A Hindu extreme right wing outfit, Sri
Ram Sene (Army of Lord Ram) had organised an assault in 2009 on girls in a
pub in Mangalore. One couldn’t believe the visuals as the rowdies physically
attacked girls injuring some of them, whose fault was that they had gone to the
pub – something the Sene, apparently,
consider being against the tenets of Hinduism. Its aim is to bring back the
traditional Hindu society in which women were properly wrapped up in yards of
cloth and confined to the kitchen, obediently serving every need of the
husbands and their families.
A similar
tradition-bound society is what Naipaul encountered during his travels through
the country that he undertook to discover his roots. He put down his
observations, in his travelogue “An area of darkness” published in 1964. That
was more than fifty years ago, only about a decade and a half after the
country’s independence when it was emerging out of centuries of imperial rule
and was still in search of an identity. Highly religious, caste-ridden and
tradition-bound, he found India stagnating and bogged down. Gloating over its
ancient glory, it was indifferent to material progress. Guided by the theory of
Karma, the country wallowed in poverty, squalor and filth. Its leaders were
disinterested in progress and oblivious of the economic revival taking place
apace in the war-ravaged countries. Contented with the “Hindu rate of growth”
of around 3.5%, they appeared to be blind to the human misery that surrounded
them. For a Trinidad-Indian living in England, brought up on the staple of
Indian folk-lore that were laid on with layers and layers of romanticism, the
actuality of the physical, social and spiritual visuals of his mother-country
that Naipaul got hit with was a big let-down.
That very same
construct appears to be making a re-appearance. The society seems to be getting
radicalised and religious bigotry is striving to occupy centre stage.
Radicalised fringe elements of both the major religious groupings have had
successes in brow-beating the government into submission. While, the same Sri
Ram Sene goons raided in 2008 an exhibition of the paintings of internationally
famous Indian artist MF Hussain and vandalised them, some Hindu extremist
groups, by way of threats to his life, ensured that the artist lived out the
rest of his life in exile.
Taslima Nasreen,
a Bangladeshi doctor-turned-author, exiled from her country for authoring an
allegedly undesirable literary work was forced out of India – her country of
refuge – in 2008. After having come under physical attack from a Muslim
political group in Hyderabad in 2007 she was forced out of Kolkata by radical
Muslims under the threat of death. Kept under what she described as
“unendurable” (virtual) house-arrest in New Delhi for months by the Centre,
Nasreen later thought it best to leave the country. India-born Booker-prize
winning author Salman Rushdie came in for somewhat similar treatment in 2012 for
authoring Satanic Verses 24 years ago that allegedly mocked Prophet Mohammed.

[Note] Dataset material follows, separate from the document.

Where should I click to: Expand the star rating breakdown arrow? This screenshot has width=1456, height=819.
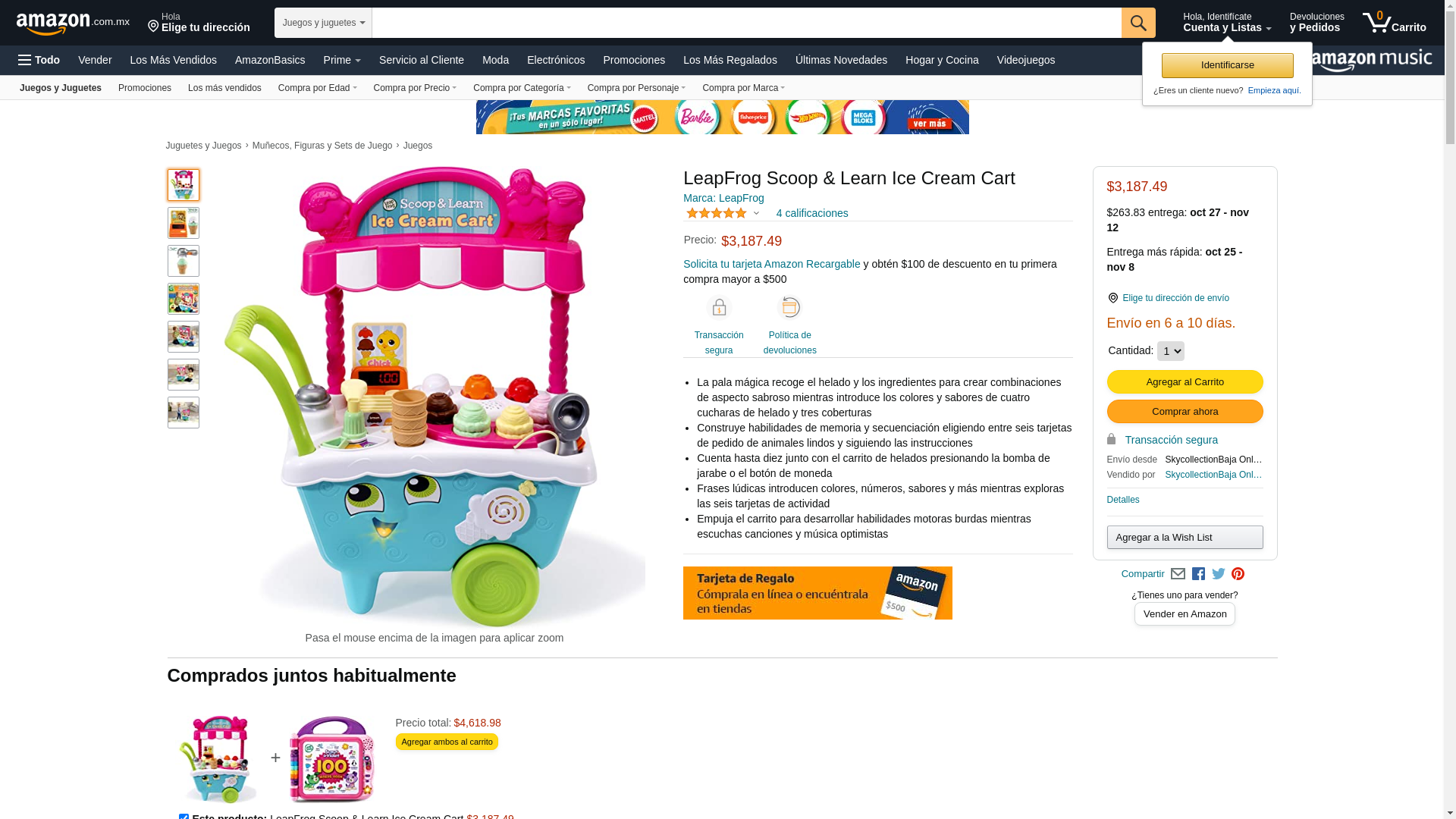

Under pressure of Islamic fundamentalists he was prevented from attending the
“Jaipur Lit Fest”. In all these instances the weak-kneed governments of the
states and the Centre deliberately did not adopt their avowed secular stand and
played along with the fundamentalists for reasons that were patently political.
Apart from
competitive radicalism pervasive corruption is overwhelming the country; it has
spread like a virus infecting every segment of the society – from
industrialists to businessmen, from traders to tradesmen, from politicians to
the bureaucracy right across their various levels. Billions from public funds
have been siphoned off by politicians, bureaucrats and industrialists, throwing
cold water on the much-acclaimed sizzling “GDP growth”. Ethical values had,
probably, never plumbed such depths. With hardly any sign of governance law and
order are on a long holiday. Loots, abductions, thefts, molestations and rape
are routine. Dalits are tormented, even murdered; their women are humiliated
and frequently raped.
The country seems to have hit a dark, portentous
patch. The future appears to be menacing and sinister and foretells a kind of
darkness much worse than what Naipaul happened to observe.